Paradossalmente, spesso accade il contrario: la criminalità disorganizzata è più insidiosa. Tra rapine, spaccate, furti in appartamento e d’auto, tanto per citare alcune piaghe piuttosto diffuse a queste latitudini, quest’ultima colpisce e sparisce. Quando c’è un’organizzazione nota alla magistratura e alle forze dell’ordine, insomma, tutto appare più semplice: sembra un assurdo, ma è in fondo soltanto la teoria dell’ordine, quindi dell’organizzazione, che in tal senso perde contro quella del caos. Tanto per fare un esempio: se è un affiliato a colpire, si sa quale pista battere; se, invece, è un delinquente comune o casuale, magari anche bravo nel suo ambito, tutto si fa più difficile. E, anche a distanza di anni, i casi restano “cold”, irrisolti.
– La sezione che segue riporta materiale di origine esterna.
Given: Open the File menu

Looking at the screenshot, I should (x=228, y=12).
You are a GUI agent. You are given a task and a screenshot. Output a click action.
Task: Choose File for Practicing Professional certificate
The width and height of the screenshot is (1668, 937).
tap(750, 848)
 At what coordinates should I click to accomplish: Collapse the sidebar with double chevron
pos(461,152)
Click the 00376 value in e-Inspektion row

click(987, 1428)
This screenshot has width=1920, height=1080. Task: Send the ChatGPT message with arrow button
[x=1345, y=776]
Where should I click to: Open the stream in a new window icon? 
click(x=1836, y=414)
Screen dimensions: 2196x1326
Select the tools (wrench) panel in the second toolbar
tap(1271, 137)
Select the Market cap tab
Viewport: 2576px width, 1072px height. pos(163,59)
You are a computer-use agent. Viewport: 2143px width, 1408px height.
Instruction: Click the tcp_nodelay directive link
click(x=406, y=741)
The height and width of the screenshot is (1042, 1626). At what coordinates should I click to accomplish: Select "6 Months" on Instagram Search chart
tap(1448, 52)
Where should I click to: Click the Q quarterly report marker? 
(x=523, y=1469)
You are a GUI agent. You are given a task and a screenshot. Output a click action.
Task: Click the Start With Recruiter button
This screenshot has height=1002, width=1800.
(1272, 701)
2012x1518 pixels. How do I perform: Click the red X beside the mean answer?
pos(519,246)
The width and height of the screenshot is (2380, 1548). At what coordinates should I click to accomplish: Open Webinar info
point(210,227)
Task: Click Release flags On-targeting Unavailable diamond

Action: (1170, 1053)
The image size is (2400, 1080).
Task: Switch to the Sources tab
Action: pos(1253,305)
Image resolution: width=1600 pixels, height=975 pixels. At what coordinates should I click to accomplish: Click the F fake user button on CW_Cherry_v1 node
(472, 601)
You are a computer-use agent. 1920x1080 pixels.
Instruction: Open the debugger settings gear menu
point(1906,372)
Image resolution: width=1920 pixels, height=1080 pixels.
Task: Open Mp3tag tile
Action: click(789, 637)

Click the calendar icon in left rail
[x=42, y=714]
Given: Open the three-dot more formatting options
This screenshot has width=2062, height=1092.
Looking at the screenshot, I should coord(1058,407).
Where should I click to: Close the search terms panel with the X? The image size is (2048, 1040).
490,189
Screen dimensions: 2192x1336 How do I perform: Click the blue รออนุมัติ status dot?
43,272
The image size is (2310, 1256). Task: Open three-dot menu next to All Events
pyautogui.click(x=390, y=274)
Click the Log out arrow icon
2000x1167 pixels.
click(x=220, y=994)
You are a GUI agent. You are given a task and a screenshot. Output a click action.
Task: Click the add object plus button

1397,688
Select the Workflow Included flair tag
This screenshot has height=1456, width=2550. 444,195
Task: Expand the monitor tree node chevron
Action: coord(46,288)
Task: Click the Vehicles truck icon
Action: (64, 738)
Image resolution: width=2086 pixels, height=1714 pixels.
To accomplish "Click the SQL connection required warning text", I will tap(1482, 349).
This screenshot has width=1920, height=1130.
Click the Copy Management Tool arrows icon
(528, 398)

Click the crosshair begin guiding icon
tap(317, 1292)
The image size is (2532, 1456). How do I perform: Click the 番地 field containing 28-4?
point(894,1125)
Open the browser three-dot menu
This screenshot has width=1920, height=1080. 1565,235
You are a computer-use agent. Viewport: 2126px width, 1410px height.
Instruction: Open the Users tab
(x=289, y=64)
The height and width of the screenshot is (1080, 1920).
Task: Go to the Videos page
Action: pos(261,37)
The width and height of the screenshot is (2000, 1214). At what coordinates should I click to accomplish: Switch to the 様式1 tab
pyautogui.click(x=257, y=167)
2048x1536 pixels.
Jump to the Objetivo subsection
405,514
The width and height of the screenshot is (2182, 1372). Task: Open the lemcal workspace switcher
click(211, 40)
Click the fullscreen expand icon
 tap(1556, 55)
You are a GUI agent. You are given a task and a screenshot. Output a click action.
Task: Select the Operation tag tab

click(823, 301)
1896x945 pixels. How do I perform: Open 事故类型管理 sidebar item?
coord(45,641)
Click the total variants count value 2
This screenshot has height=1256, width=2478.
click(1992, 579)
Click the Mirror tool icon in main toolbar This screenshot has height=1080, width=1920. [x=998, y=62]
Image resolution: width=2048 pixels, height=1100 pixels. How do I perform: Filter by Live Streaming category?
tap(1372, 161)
Al di là di queste considerazioni, semplici eppure necessarie, è un lavoro certosino quello della Dia. L’organismo investigativo interforze della Puglia è riuscito a inquadrare le cosche che, aderendo a un sistema mafioso, operano a ogni latitudine nella regione ma anche, soprattutto, i loro ambiti operativi. Anche in questo senso non mancano le sorprese: il contrabbando è un settore in disarmo ormai da anni, mentre resta in auge il redditizio traffico di sostanze stupefacenti anche a causa di un numero di assuntori purtroppo in crescita. Ma, oltre ai classici appalti, dalla relazione Dia emerge come le organizzazioni criminali abbiano individuato nuovi ambiti nei quali diversificare i propri investimenti e da cui trarre, in definitiva, i propri profitti. Uno di essi è – chi l’avrebbe mai detto? – la contraffazione alimentare. Il commercio, cioè, di falsi prodotti contrassegnati dai marchi Dop, Doc, Igt, ecc. Distintivi di qualità in realtà finti che consentono ai rivenditori, ma soprattutto ai loro mandanti di lucrare, eccome, sugli alimenti.

Sì, perché le mafie sanno quali sono gli andamenti del mercato anche e soprattutto in tempi di crisi. L’alimentare continua a tirare? Bene, anche loro punteranno sull’alimentare. Ovviamente, nel modo che è loro più congeniale. Esempio: sulla carta comprate Parmigiano Reggiano, ma potrebbe essere tranquillamente stato prodotto nella masseria dietro casa che, come anche voi sapete, non è a prova di Nas.

Su questo, ma pure su tanti altri aspetti, si è concentrato e si concentra il lavoro della Direzione investigativa antimafia. In quanto alla criminalità comune o disorganizzata che dir si voglia, quella con cui spesso si ha a che fare semplicemente uscendo di casa, il compito di contrastarla spetta alle forze dell’ordine dislocate sul territorio. Forze dell’ordine che fanno il possibile, ma – come accennato – dare la caccia ai “soldati” di un’organizzazione con un apice e diverse ramificazioni può essere relativamente più semplice che mettersi sulle tracce di un pinco pallino qualsiasi, magari autore di un’unica rapina che gli è valsa un lungo periodo di tranquillità economica e, dunque, di vacanza dal delinquere.